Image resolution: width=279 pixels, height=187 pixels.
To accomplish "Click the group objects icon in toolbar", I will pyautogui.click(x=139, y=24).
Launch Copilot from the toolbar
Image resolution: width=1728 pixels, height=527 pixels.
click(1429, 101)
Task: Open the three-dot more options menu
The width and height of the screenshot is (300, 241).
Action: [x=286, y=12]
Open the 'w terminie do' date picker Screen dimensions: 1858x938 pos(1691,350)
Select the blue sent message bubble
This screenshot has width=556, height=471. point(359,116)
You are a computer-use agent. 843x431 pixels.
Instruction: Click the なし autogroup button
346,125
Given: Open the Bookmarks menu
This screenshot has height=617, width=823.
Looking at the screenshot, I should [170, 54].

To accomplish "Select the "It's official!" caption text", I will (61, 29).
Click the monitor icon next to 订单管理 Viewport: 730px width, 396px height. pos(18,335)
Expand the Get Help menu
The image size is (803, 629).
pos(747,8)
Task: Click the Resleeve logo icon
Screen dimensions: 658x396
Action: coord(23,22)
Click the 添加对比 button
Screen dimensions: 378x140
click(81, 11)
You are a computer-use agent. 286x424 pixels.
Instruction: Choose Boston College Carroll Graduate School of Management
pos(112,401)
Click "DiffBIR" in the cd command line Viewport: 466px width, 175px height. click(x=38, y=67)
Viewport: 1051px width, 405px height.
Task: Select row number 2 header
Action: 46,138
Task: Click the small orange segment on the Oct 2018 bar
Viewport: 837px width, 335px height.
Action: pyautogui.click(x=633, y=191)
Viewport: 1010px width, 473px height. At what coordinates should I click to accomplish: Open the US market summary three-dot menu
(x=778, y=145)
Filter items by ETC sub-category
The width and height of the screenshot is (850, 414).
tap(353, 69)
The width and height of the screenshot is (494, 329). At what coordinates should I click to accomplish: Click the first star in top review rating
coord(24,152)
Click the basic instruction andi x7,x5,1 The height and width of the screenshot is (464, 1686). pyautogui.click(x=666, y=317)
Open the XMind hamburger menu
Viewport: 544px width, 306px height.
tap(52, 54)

■ TASK
Convert the items from the start through the line containing "Action: 46,138", both ends included, into a numbered list with blank lines omitted.

■ CORRECT RESULT
1. Image resolution: width=279 pixels, height=187 pixels.
2. To accomplish "Click the group objects icon in toolbar", I will pyautogui.click(x=139, y=24).
3. Launch Copilot from the toolbar
4. Image resolution: width=1728 pixels, height=527 pixels.
5. click(1429, 101)
6. Task: Open the three-dot more options menu
7. The width and height of the screenshot is (300, 241).
8. Action: [x=286, y=12]
9. Open the 'w terminie do' date picker Screen dimensions: 1858x938 pos(1691,350)
10. Select the blue sent message bubble
11. This screenshot has width=556, height=471. point(359,116)
12. You are a computer-use agent. 843x431 pixels.
13. Instruction: Click the なし autogroup button
14. 346,125
15. Given: Open the Bookmarks menu
16. This screenshot has height=617, width=823.
17. Looking at the screenshot, I should [170, 54].
18. To accomplish "Select the "It's official!" caption text", I will (61, 29).
19. Click the monitor icon next to 订单管理 Viewport: 730px width, 396px height. pos(18,335)
20. Expand the Get Help menu
21. The image size is (803, 629).
22. pos(747,8)
23. Task: Click the Resleeve logo icon
24. Screen dimensions: 658x396
25. Action: coord(23,22)
26. Click the 添加对比 button
27. Screen dimensions: 378x140
28. click(81, 11)
29. You are a computer-use agent. 286x424 pixels.
30. Instruction: Choose Boston College Carroll Graduate School of Management
31. pos(112,401)
32. Click "DiffBIR" in the cd command line Viewport: 466px width, 175px height. click(x=38, y=67)
33. Viewport: 1051px width, 405px height.
34. Task: Select row number 2 header
35. Action: 46,138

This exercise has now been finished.